Możliwość podłączenia do internetu masy urządzeń i dzięki temu analizowanie w sposób płynny, jak dany proces przebiega w praktyce, to ogromne ułatwienie dla biznesu, dlatego liczba tego rodzaju czujników czy drobnych urządzeń szybko rośnie. W tym roku ma już przekroczyć 25 mld, w 2025 r. ma być trzy razy wyższa.

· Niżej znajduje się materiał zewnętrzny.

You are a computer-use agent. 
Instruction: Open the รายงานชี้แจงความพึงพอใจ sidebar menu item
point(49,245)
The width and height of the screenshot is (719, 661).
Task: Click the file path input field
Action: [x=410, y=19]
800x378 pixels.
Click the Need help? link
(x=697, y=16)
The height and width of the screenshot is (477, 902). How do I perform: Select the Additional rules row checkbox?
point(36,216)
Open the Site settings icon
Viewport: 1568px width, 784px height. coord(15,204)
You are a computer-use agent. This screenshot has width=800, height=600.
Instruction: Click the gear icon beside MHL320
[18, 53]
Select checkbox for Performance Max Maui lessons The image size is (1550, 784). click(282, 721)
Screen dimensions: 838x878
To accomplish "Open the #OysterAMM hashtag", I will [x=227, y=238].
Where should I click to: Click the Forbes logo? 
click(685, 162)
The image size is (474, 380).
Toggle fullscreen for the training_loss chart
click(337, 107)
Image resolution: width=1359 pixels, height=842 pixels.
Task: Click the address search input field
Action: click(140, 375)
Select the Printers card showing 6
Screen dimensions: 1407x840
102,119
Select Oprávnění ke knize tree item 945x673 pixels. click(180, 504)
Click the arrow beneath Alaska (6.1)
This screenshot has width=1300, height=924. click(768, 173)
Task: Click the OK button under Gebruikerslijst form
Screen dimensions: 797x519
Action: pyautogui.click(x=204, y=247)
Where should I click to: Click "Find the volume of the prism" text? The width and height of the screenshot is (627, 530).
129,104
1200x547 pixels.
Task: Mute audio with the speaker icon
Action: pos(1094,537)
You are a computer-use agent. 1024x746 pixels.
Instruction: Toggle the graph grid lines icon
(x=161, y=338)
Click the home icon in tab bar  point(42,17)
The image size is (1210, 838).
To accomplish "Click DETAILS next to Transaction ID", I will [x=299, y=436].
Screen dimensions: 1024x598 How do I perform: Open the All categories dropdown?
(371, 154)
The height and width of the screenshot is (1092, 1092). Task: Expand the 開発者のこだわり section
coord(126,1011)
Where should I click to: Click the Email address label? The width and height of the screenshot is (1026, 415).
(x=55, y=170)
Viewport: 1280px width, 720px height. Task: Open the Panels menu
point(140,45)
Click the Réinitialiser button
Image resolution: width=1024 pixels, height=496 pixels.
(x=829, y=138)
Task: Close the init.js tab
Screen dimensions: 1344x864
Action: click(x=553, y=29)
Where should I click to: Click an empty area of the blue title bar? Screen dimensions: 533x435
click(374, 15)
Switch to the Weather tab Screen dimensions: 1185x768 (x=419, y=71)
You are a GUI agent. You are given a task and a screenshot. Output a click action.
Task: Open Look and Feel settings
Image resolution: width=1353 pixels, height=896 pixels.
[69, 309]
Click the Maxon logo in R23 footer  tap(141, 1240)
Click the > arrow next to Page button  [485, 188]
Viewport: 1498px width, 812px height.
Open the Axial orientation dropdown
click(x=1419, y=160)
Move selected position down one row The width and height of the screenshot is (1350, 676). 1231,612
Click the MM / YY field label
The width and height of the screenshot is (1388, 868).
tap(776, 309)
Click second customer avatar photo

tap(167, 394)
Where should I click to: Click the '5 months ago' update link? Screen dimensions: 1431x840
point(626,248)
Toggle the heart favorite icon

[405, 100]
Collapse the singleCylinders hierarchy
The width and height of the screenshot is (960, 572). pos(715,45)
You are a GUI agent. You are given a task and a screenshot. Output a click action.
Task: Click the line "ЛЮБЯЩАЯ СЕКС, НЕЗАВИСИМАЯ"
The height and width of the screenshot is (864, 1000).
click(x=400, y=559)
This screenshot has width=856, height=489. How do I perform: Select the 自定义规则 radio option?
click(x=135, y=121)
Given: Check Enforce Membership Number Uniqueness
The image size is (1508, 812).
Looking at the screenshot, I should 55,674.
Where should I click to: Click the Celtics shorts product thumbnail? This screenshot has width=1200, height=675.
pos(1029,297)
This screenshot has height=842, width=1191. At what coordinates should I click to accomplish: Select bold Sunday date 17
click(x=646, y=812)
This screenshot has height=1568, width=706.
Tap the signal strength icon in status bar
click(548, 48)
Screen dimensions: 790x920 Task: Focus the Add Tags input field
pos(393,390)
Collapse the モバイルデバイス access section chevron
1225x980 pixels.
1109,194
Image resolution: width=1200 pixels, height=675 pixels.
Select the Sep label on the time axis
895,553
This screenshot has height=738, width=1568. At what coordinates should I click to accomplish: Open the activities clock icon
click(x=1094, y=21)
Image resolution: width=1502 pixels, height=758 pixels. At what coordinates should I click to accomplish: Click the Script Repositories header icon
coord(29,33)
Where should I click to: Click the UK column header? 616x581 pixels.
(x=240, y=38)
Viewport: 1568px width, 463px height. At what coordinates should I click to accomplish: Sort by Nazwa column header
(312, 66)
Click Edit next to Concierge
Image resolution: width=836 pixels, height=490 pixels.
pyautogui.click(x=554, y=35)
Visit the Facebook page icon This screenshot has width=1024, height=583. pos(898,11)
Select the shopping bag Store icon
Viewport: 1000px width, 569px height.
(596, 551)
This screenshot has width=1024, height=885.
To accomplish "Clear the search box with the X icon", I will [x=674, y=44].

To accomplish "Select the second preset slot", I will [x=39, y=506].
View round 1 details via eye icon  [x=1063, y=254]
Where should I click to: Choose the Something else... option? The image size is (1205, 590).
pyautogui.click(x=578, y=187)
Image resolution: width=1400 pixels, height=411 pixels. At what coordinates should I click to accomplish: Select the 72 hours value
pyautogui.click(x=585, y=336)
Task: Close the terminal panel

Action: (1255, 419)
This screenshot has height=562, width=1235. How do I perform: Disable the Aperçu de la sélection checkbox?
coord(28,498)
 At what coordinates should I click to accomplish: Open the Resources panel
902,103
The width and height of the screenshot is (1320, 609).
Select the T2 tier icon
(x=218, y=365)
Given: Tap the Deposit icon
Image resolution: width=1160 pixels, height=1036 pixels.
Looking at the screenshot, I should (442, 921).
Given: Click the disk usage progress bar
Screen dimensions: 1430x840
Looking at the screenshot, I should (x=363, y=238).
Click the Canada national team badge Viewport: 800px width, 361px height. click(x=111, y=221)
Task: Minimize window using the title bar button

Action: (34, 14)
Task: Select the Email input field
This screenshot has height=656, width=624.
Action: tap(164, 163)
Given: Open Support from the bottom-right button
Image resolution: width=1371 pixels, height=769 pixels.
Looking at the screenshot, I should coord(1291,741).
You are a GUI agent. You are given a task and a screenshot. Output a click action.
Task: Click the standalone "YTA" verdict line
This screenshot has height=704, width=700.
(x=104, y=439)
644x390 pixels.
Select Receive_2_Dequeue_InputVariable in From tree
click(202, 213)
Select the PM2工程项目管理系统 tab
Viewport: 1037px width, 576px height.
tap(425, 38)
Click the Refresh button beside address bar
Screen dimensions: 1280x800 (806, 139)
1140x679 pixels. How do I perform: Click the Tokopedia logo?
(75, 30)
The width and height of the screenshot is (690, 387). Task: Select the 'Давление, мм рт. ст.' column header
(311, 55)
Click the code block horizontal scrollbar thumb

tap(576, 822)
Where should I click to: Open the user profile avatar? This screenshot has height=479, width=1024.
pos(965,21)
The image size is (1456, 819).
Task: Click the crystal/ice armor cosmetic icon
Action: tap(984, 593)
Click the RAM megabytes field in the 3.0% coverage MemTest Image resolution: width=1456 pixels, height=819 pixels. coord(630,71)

Harley Davidson przyspieszył z danymi
– W internecie rzeczy i machine learning drzemie ogromny, mierzalny potencjał biznesowy, co zostało zauważone w wielu branżach, m.in. w produkcji czy motoryzacji. Technologie te pozwalają optymalizować koszty i udoskonalać łańcuch dostaw – mówi Adam Wiszniewski, Big Data Engineer w SoftServe Poland. – Firmy przemysłowe coraz częściej stawiają na analizę predykcyjną, wykonywaną na podstawie dużej ilości danych z czujników gromadzonych w sposób ciągły. Taki system dostarcza przedsiębiorstwom produkcyjnym informacje w czasie rzeczywistym na temat stanu maszyn bądź całych linii technologicznych. To z kolei umożliwia szybkie wykrywanie nieprawidłowości, zapobieganie awariom i minimalizowanie ryzyka poniesienia strat związanych z przestojami – dodaje.
Niespełna rok temu tylko 30 proc. przedsiębiorstw używało internetu rzeczy (IoT), a już za rok ma ich być ponad dwa razy więcej
Jak podaje Capgemini, niespełna rok temu tylko 30 proc. przedsiębiorstw używało internetu rzeczy (IoT), a już za rok ma ich być ponad dwa razy więcej. – Światowi giganci są świadomi płynących z tej technologii benefitów – w kwietniu 2018 roku Microsoft ogłosił, że zainwestuje 5 miliardów dolarów w IoT w ciągu kolejnych czterech lat. Dobrze znanym na rynku przykładem udanego wdrożenia IoT jest Harley Davidson – mówi Andrzej Zych, Enterprise Architect w Cloud Infrastructure Services Capgemini Polska.
Ten wiodący producent motocykli już jakiś czas temu przekształcił całą swoją fabrykę w sieć połączonych procesów i urządzeń. Efekty były imponujące – koszty operacyjne spadły o 200 mln dol., zredukowano przestoje i podniesiono wydajność produkcji, a rentowność wzrosła o 3–4 proc.